Published 14/09/2023
Author(s) Jennifer Nicholls


A Series of Voices: Twenty Years on From “Making Good” – Entry 2

Throughout my life, even from childhood, I experienced a series of events that fall under the umbrella term of ‘early life trauma’. This included sexual abuse, ongoing socio-economic disadvantage, chronic health conditions (including mental health), and relationship breakdown, which saw me become a single mother to an 18-month-old and a newborn baby. Although I did not realise it at the time, these and other stressors in my life resulted in me engaging in illicit activities, which saw me sentenced to a period of incarceration of 12 months with a non-parole period of 4 months.

When I was first sentenced, I was a broken woman, someone in desperate need of help but too afraid and proud to ask. I was in so deep that I felt that there was no way out. Living with the knowledge and guilt of my actions worsened my mental health. On the day I was sentenced to prison, I thought my life was over, that there was no coming back from this. Today, although I still carry a lot of pride and still find it challenging to ask for help, I have learned there is no shame in asking for help when needed, and my time in prison allowed me to find myself again, to find the honest and trustworthy person I used to be. It also afforded me time to reflect on my life choices and removed me from the multiple life stressors I had been experiencing.

Today I realise that time in prison does not mean that your life is over; yes, it is a traumatic life event and has long-term ramifications on your life. However, that period in my life should not, and does not, define who I am as a person. I only spent 4 months in prison, and the remaining 8 months of my sentence were served on parole in the community; I think this made my reintegration experience less difficult than it can be for those serving longer periods. My success post-release is firmly rooted in the strong support I received from family and friends, who loved me anyway despite being disappointed in me.

Another contributing factor to my success post-release was finding purpose in my life. After being unable to find employment due to a criminal record, I recalled the words of an educator from the prison who said, “If you don’t go to university when you get out, I am going to be very disappointed”. While still on parole, I enrolled in university with those words ringing in my ears. That was the beginning of what has been an amazing post-release journey.
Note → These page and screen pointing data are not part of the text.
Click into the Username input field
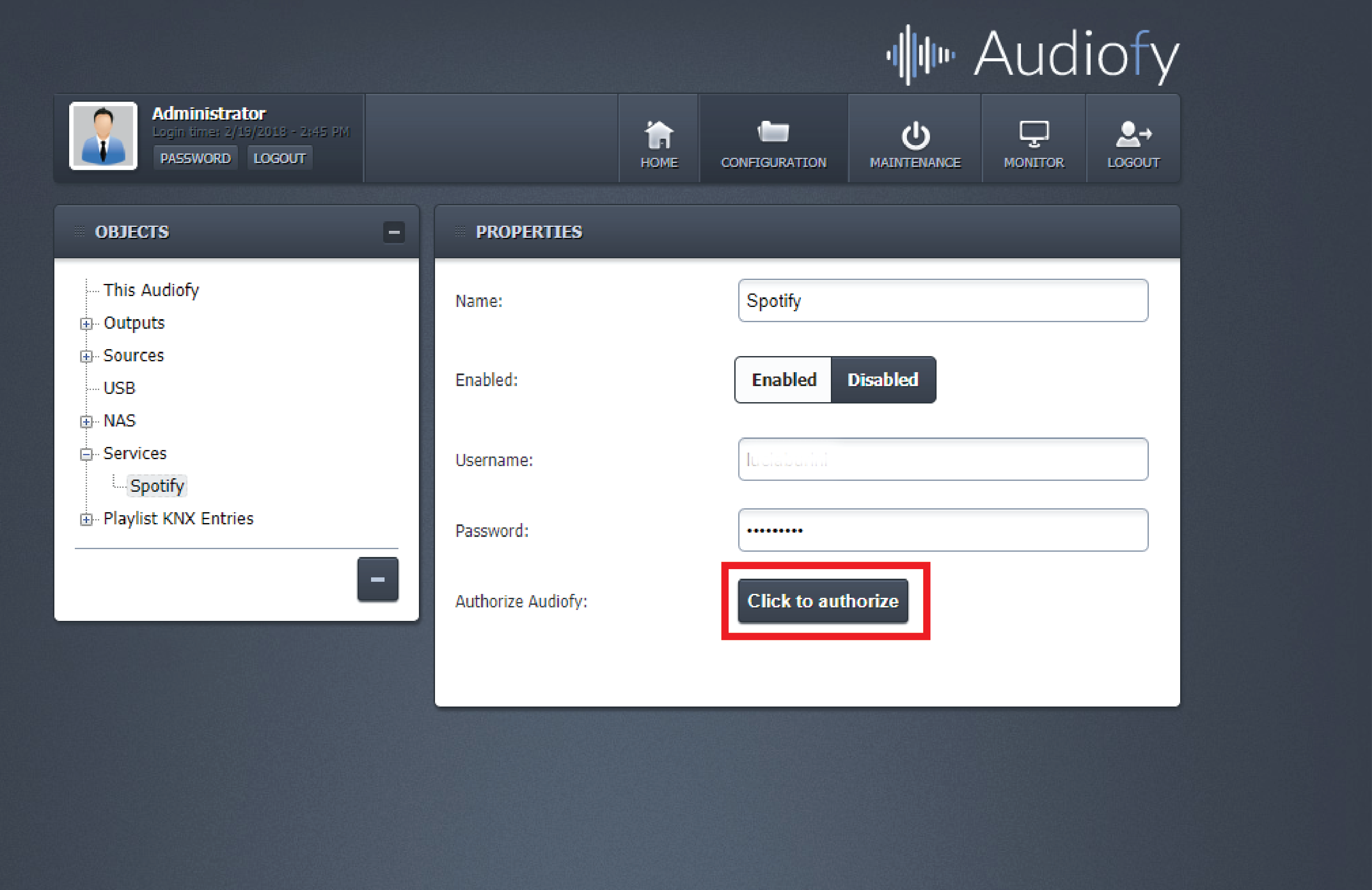This screenshot has height=890, width=1372. 943,460
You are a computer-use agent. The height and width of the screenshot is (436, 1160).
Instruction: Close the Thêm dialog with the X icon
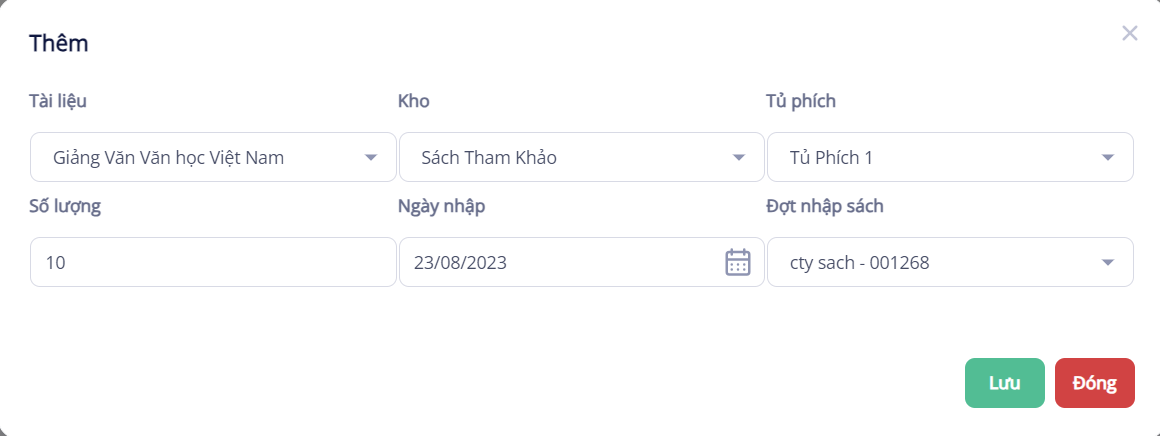tap(1130, 33)
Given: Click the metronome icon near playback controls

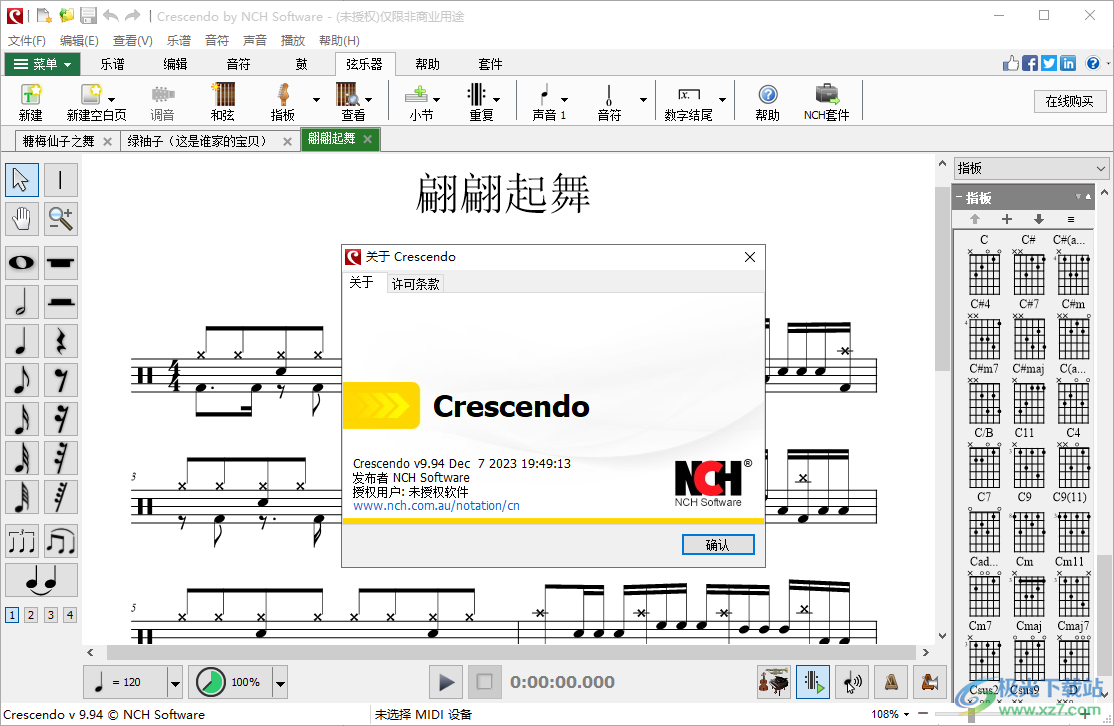Looking at the screenshot, I should point(891,681).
I completed a Bachelor of Criminology and Criminal Justice (with Distinction) in 2017. In 2018 I completed an Honours Degree receiving First Class Honours for my thesis. Today, I am nearing completion of my PhD on Women’s Experiences of Health Care Before, During, and After Incarceration in Victoria: Do They Reflect Human Rights and Throughcare Principles Frameworks. I was also given an opportunity by the University to become a sessional tutor and course co-ordinator in the Bachelor of Criminology and Criminal Justice. This experience has opened my eyes to the value of lived experience of the criminal justice system and the first-hand knowledge that can be imparted to others.

I have also been afforded an opportunity to be part of a Lived Experience Advisory Panel for an organisation that provides support to individuals in contact with the criminal justice system, to contribute to a textbook on prison education (publication pending) and to present at conferences. Unlike many others exiting prison, I have been given a second chance at life, and through my research, I hope to bring meaningful change for women experiencing incarceration in Victoria, Australia.